Artist

Michael Abels

Genre: Classical ,Orchestral ,Film Score ,Original Score ,Soundtracks ,Choral ,Gospel
Origin: U.S.A
Listen on Coda
An American composer crafting pieces for concert orchestra, cinema, stage, and additional formats, Michael Abels has gained broadest recognition through the tense, frequently unsettling horror scores he created for filmmaker Jordan Peele. Classical audiences know him for integrating popular-music influences into orchestral works such as Global Warming (1991) and Delights & Dances (2007); his first feature-film assignment arrived with Peele’s 2017 release Get Out, and their third successful partnership, Nope, reached theaters in 2022.

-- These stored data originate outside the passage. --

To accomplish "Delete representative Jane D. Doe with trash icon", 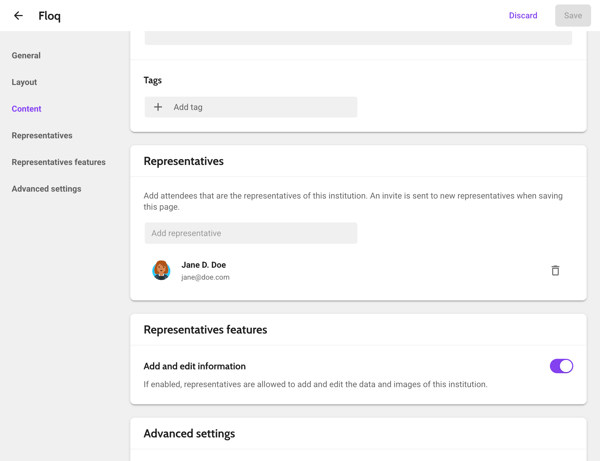I will tap(555, 270).
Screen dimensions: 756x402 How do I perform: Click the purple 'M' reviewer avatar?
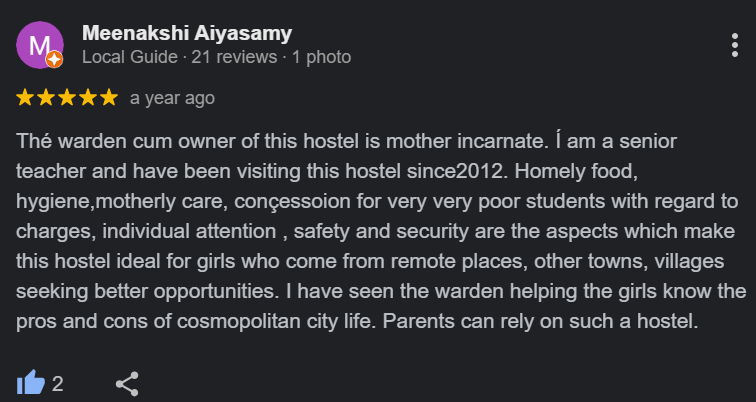coord(40,45)
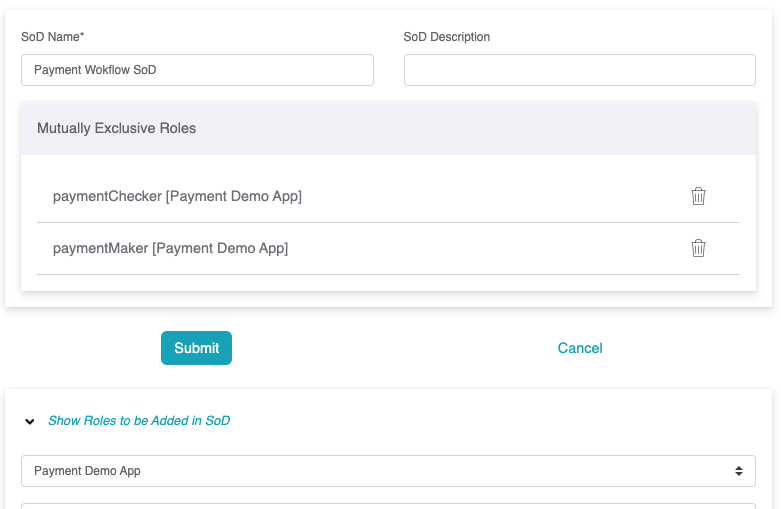Screen dimensions: 781x509
Task: Cancel the SoD editing
Action: [580, 348]
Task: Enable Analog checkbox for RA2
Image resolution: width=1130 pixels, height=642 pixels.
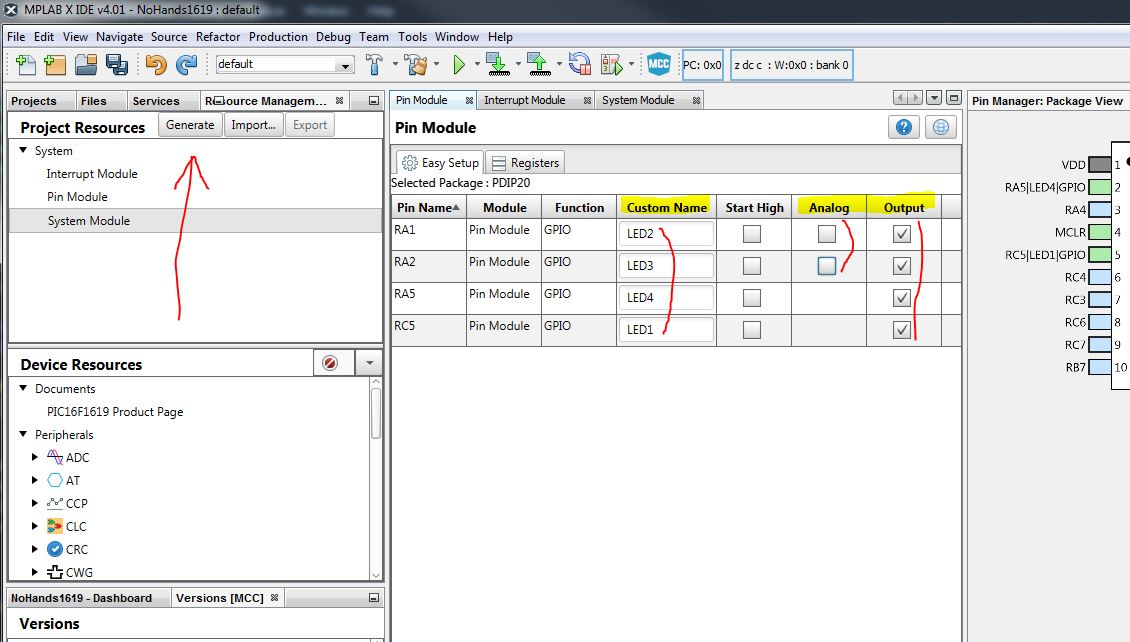Action: [827, 266]
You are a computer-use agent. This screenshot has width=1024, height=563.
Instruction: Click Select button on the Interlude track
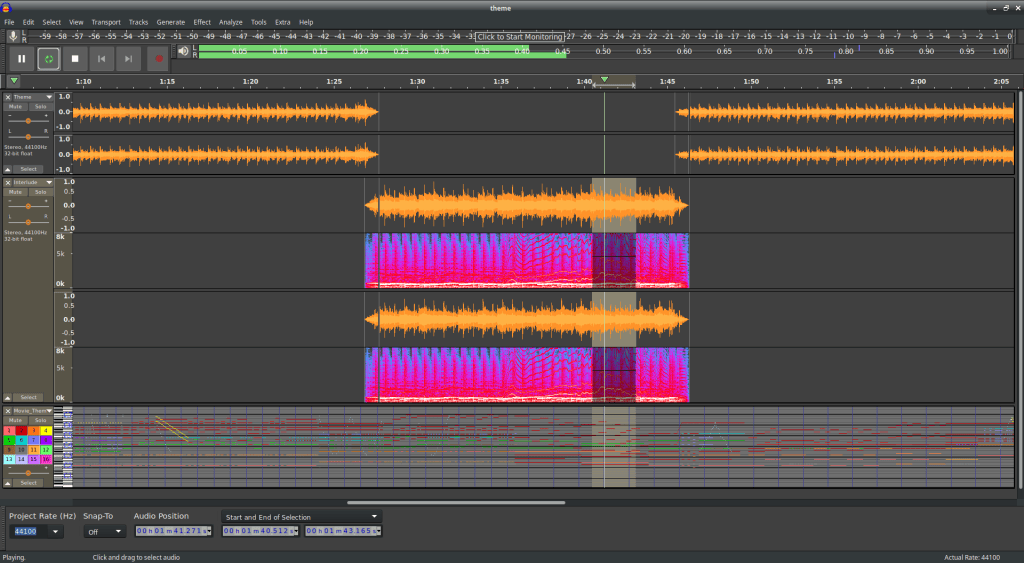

Born in Phoenix, Arizona, and brought up in rural South Dakota, Abels started piano instruction early. He continued piano studies at the University of Southern California, then enrolled at the California Institute for the Arts in 1985 and 1986 to explore West African music. His initial orchestral composition, Global Warming, commissioned by the Phoenix Youth Symphony, paid tribute to international folk traditions. After its 1991 premiere, ensembles including the Chicago, Baltimore, and Detroit Symphony Orchestras presented the piece. In the wake of President Nelson Mandela’s election, it became one of the earliest works by an African-American composer performed by the National Symphony of South Africa. Additional 1990s scores encompassed American Variations on Swing Low Sweet Chariot, premiered in 1993 by Doc Severinsen and the Phoenix Symphony; Frederick’s Fables, premiered in 1994 with narrators James Earl Jones and Garrison Keillor; and 1998’s Dance for Martin’s Dream, honoring Martin Luther King, Jr. Commissioned by the Los Angeles Opera, Abels’ opera Homies & Popz premiered in 2000 and recounted activist Ted Hayes’s creation of a cricket team for inner-city Los Angeles youth.

Abels marked the September 11 attacks with the chorale Tribute, the first work the National Symphony Orchestra performed after the events. Later-decade pieces included Urban Legends and Aquadia, jointly commissioned by the Chicago Sinfonietta and Shedd Aquarium for an installation.

Abels’ initial film score accompanied the early-2017 release Get Out, Jordan Peele’s directorial debut, with the recording issued by Back Lot Music digitally and Waxwork on vinyl. That year he also supplied additional music for the crime drama Detroit, whose principal composer was James Newton Howard. He returned to Peele for the 2019 horror/thriller Us, whose soundtrack likewise appeared on Back Lot and Waxwork. Scoring opportunities expanded rapidly thereafter, with his music featured in the sci-fi film See You Yesterday (2019), the crime drama Bad Education (2020), and the dark fantasy Nightbooks (2021) before he again collaborated with Peele on the 2022 blockbuster Nope, shot with IMAX cameras. Abels’ score for the low-budget thriller Breaking appeared later the same year.